Wednesday, September 28, 2011

4.5 WEEKS OUT NEWS

Ive decided to aim for excalibur show.5 weeks after border states. So that leaves me 9.5weeks out from that. I plan to fill out the weltetweight limit of that with even better condition. YEEEEPPP!

5weeks out


Thursday, September 8, 2011

Diet updated

Dropping carbs to bring in these glutes!!

Meal1- NLN Lean Pro Matrix
Meal2- 7eggwhites 3whole
Meal3- NLN Lean Pro Matrix w/ 1Tbsn Coconut oil
Meal4- 8oz Tilapia
Meal5- 8oz chicken breast w/1tbsn Flax oil
Meal6- 8ozTilapia
Meal7-8oz chicken w/ 1tbsn flax oil
Published with Blogger-droid v1.7.4

Tuesday, August 23, 2011

August 23 tuesday shoulders

Workout:
Dumbell press: 75/80/85/85
Front Raises: 30/30/37.5/37.5
Smith Press:4sets 1plate superset with wide upright rows
wide upright bb rows: 70/80/80
side laterals: 30/32.5/35/35
rear delt flys:90/90/105/105/90
 
 
"When we strive to become better than we are, everything around us becomes better too." - Paulo Coelho
 
Diet:
Meal1-Lean Pro Matrix
Meal2-9eggwhites 2whole 1cup oats 32g PB
Meal3-8oz Tilapia 170g brown rice 20g Dextrose
Meal4-Lean Pro Matrix
Meal5-8oz Chicken
Meal6-8oz Chicken
 
pic from a few days ago
 

Friday, August 19, 2011

Friday 19 aug Wheels

i lied when i said today is my off day. skipped a cardio session to give my body a little rest. did increase carbs for the today to add to recovery, NOT a refeed but a bump. but gonna go hit the stepmill later tonight. feeling strong and hungry. CANT FRICKIN WAIT TO HIT THE STAGE!!!
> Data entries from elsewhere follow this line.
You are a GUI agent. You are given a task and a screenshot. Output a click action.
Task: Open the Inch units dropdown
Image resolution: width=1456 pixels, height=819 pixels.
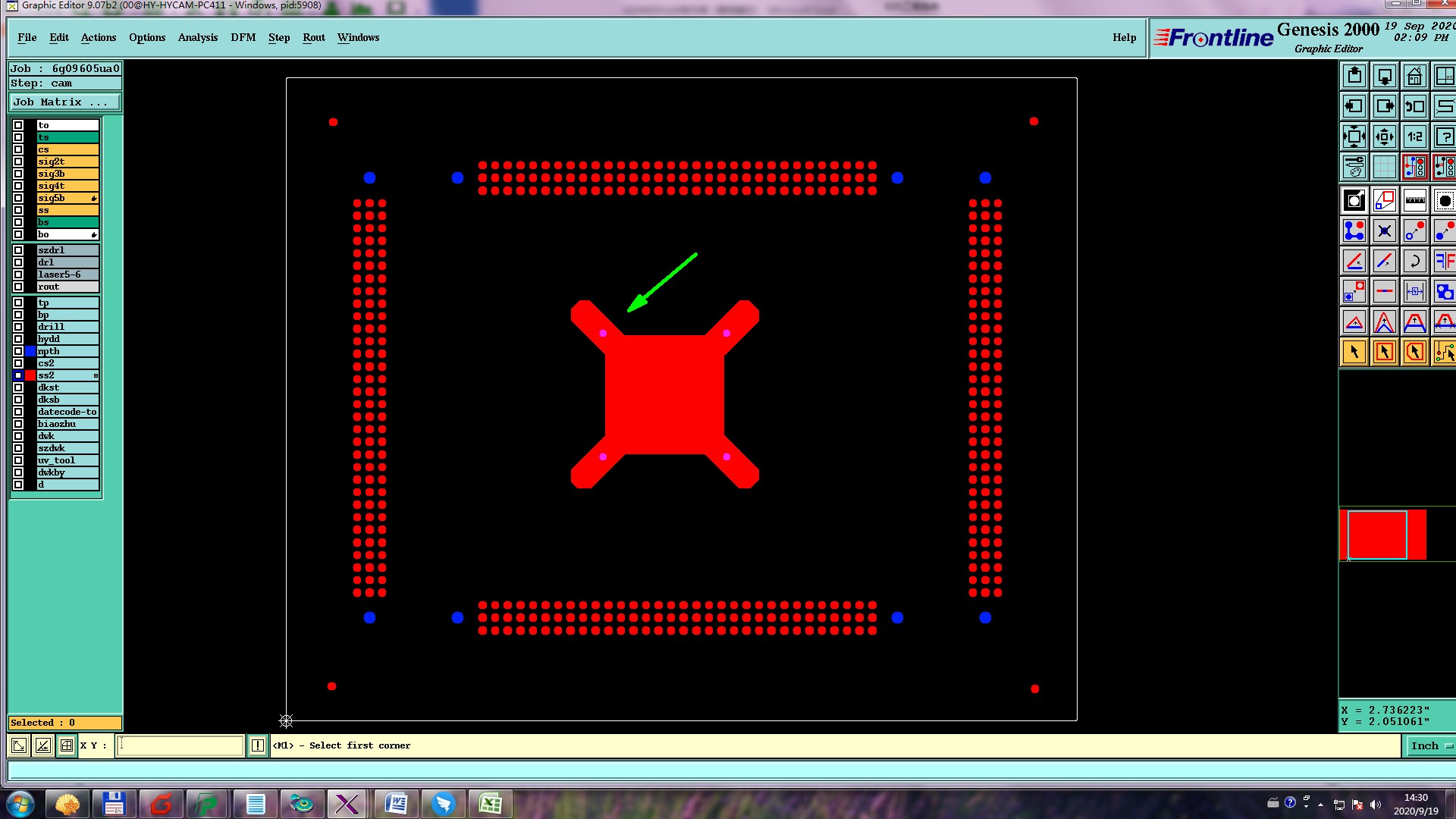pos(1430,745)
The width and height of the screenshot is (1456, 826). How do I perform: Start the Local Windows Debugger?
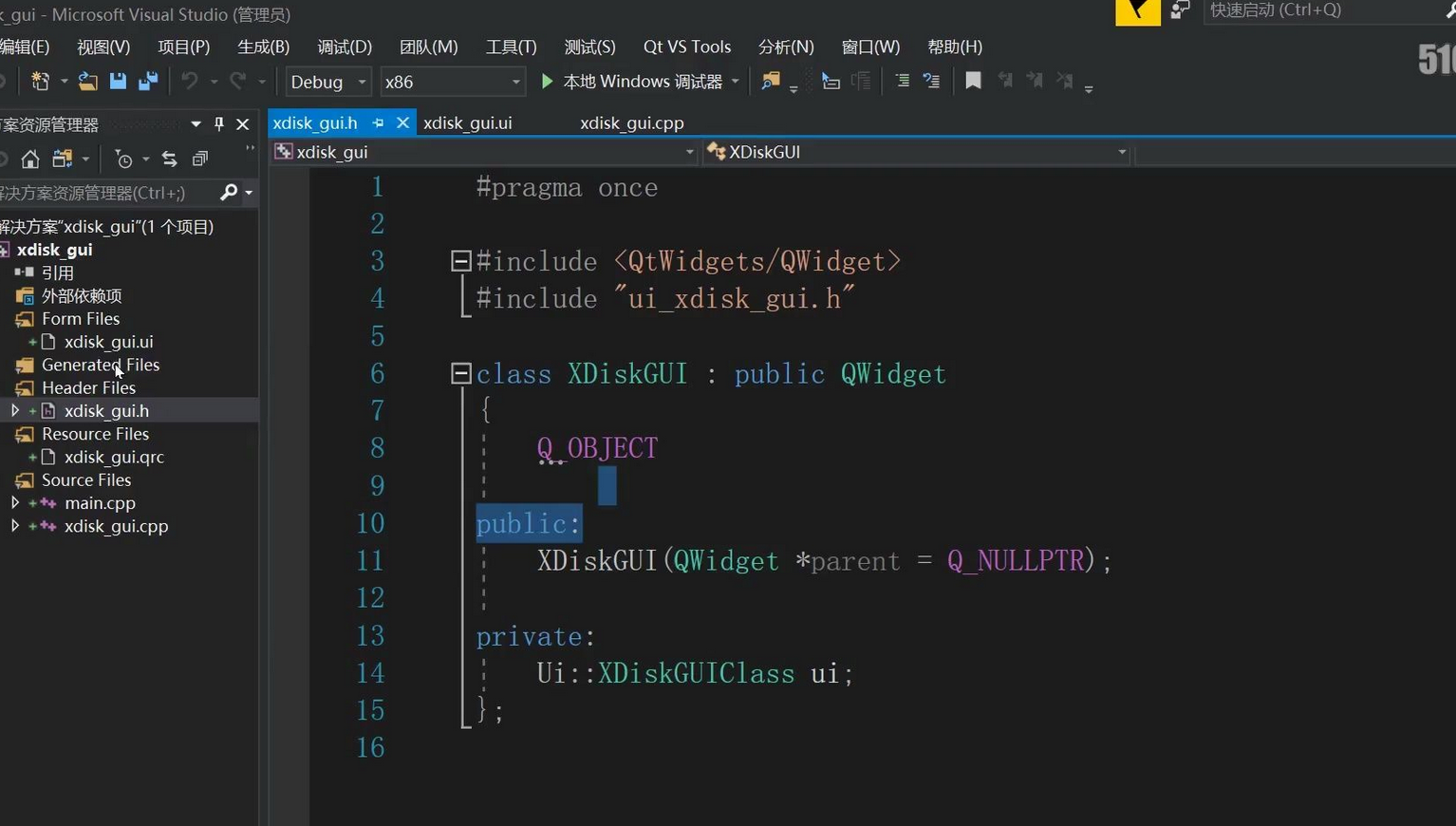coord(631,82)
Conditions are never just right. People who delay action until all factors are favorable do nothing. - William Feather
 
Workout:
Back Squat: 225x15--275x12--315x12--225x15
Leg Press(dont feel like doing math): 16platesx12//18platesx12//20px10//22x10
Hacksquat:230x12--270x12--320x12--360x10
FST7 Leg extensions
seated leg curls: 90/110/120/130
FST7 Lying Leg Curls
Walking Lunges
 
Diet:
Meal1- 9eggwhites 2oz Tuna 185g Brown Rice
Meal2- Lean Pro Matrix, 1/2cup oats, banana, 32g PB
Preworkout: Noxplode 2.0
intra: Gatorade G2
Post: 2Scoops ON whey
Meal3-9oz Tilapia 200g Brown rice
Meal4-9oz Tilapia w/greens
Meal5- 13eggwhites

Thursday, August 18, 2011

Thursday Aug 18 Chest

AM cardio. afternoon workout. pm cardio. Tomorrow im just gonna hit legs and not do any cardio sort of an off day.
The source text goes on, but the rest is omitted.